По ту сторону ворот Алима сидела на капоте машины, скрестив руки на груди и пыхтя.
— Садись в машину. Я скоро.
Итало проник в дом, не зажигая света. Прошел через гостиную, вытянув руки вперед, и не заметил сундука, который использовал как стол, когда смотрел телевизор. И со всей силы влетел в угол здоровым коленом. В глазах потемнело. Он перетерпел боль, ругнулся сквозь зубы и мужественно направился к старому шкафу, открыл створки и как сумасшедший стал рыться в чистом белье, пока не ощутил под пальцами успокаивающий холод стали.
Закаленной стали его двуствольной беретты.
— Ну, теперь поглядим… Чертовы сардинцы. Поглядим. Я сейчас вас выпру на ваш остров. Выпру как миленьких.
И он заковылял, прихрамывая, в сторону школы.
25
ПАЛМЬЕРИ ЗАСУНЬ СВОИ КАСЕТЫ СЕБЕ В ЗАД
Огромные красные буквы занимали всю дальнюю стену класса технических средств обучения. Буквы, кривые, как артритные пальцы, наезжали одна на другую, одной и вовсе не хватало, но послание было понятным, совершенно недвусмысленным.

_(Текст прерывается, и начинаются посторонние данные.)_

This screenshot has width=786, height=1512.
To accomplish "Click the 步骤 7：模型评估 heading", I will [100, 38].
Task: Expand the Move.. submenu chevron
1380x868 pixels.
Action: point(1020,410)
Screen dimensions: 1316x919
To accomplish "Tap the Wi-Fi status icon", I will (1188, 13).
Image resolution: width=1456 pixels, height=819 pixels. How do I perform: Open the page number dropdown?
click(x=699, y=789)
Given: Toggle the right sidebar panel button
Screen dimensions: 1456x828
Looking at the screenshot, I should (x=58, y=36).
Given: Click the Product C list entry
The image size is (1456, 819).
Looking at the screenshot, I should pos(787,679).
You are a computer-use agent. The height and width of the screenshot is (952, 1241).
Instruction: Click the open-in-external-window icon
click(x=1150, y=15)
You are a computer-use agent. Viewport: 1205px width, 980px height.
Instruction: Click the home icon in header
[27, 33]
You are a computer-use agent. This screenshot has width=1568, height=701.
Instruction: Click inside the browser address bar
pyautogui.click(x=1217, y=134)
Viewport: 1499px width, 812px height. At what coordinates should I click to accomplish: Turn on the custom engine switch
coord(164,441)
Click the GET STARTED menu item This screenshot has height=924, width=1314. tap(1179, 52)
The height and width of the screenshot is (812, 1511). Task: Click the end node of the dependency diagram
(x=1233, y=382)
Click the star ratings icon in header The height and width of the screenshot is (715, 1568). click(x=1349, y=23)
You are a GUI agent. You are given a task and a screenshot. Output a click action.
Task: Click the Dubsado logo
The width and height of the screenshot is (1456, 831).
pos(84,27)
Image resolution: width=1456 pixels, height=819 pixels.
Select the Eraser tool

Пьерини написал эту фразу, теперь настала очередь остальных.
— Ну! Чего ждете? Пока день настанет? Пишите! — Он принялся подначивать Баччи: — Чего стоишь столбом, толстяк? Мозги растерял или, может, боишься?
На лице Баччи было то же безнадежное выражение, какое появлялось всякий раз, когда мать вела его к стоматологу.
— Да что на вас на всех нашло?! Пишите что-нибудь! Отупели что ли? — Пьерини подтолкнул Баччи к стене.
Баччи встрепенулся, словно хотел что-то сказать, но потом нарисовал жирную свастику.
— Хорошо! Прекрасно. А ты, Ронка, чего ждешь?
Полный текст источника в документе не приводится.